** Opening RECORD EXCERPTS block **

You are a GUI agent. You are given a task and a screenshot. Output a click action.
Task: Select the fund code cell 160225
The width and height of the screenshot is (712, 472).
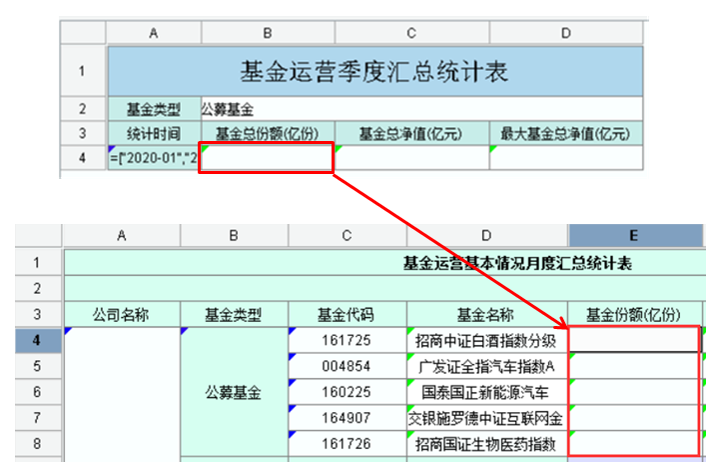(347, 392)
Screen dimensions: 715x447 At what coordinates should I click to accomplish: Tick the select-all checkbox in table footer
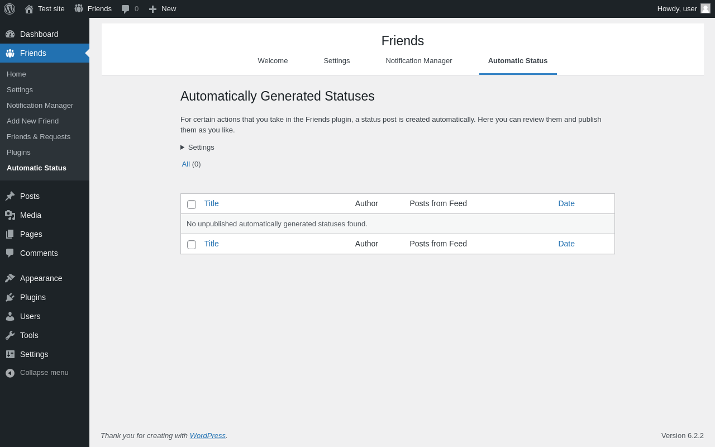tap(192, 245)
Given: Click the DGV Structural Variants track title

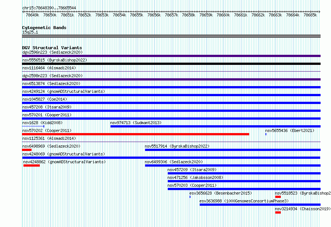Looking at the screenshot, I should tap(52, 48).
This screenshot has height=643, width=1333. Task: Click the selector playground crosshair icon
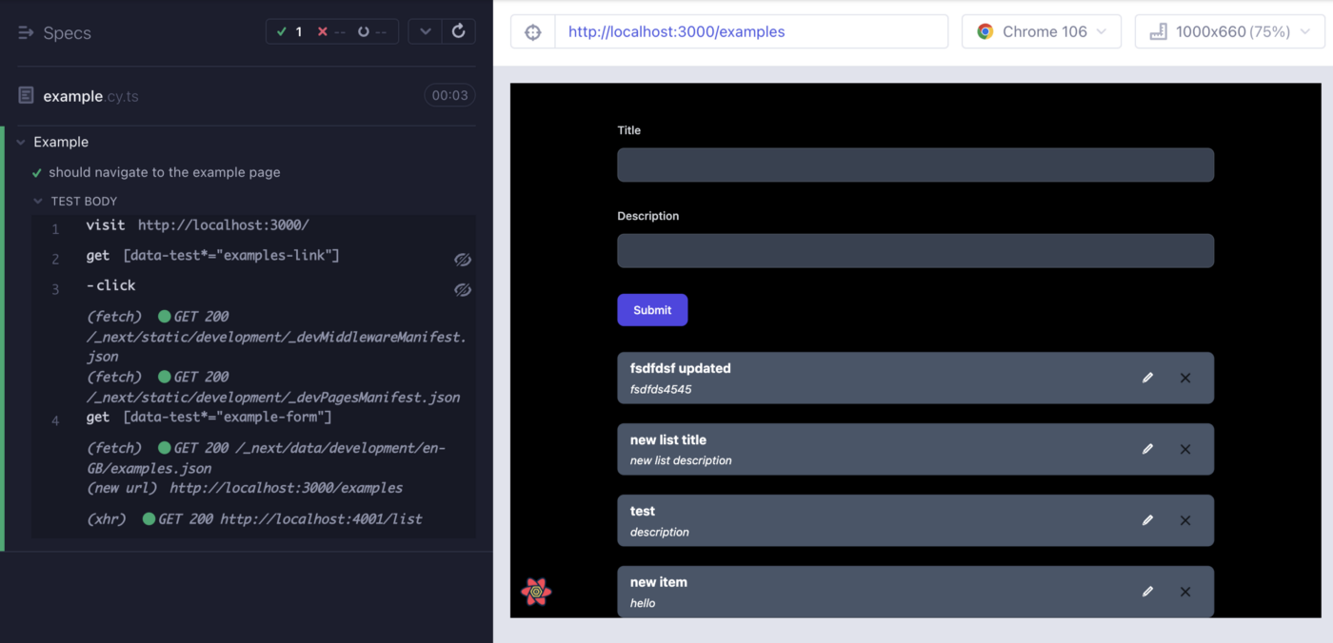(533, 31)
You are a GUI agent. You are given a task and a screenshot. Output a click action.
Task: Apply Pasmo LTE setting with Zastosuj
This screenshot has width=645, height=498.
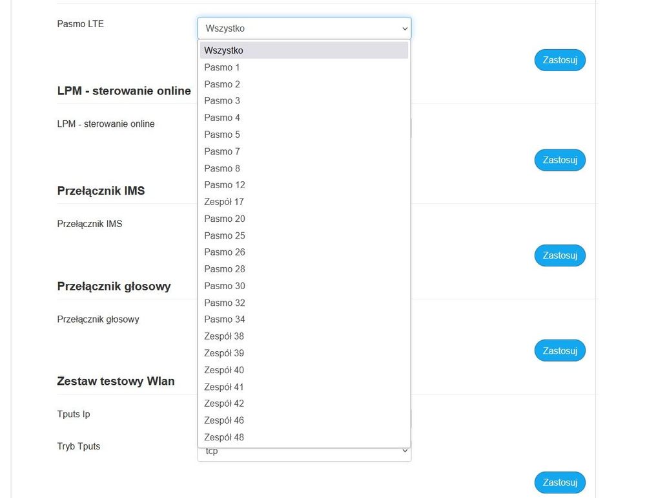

** Closing RECORD EXCERPTS block **

ACTION ITEM — Working down from the line with "Screen dimensions: 715x447", copy each line exactly until the last line of the entries, which is also included. Omit the pictures.

RESPONSE BELOW —
Screen dimensions: 715x447 At what coordinates should I click to accomplish: Tick the select-all checkbox in table footer
tap(192, 245)
Given: Click the DGV Structural Variants track title

Looking at the screenshot, I should tap(52, 48).
This screenshot has height=643, width=1333. Task: Click the selector playground crosshair icon
(533, 31)
You are a GUI agent. You are given a task and a screenshot. Output a click action.
Task: Apply Pasmo LTE setting with Zastosuj
This screenshot has width=645, height=498.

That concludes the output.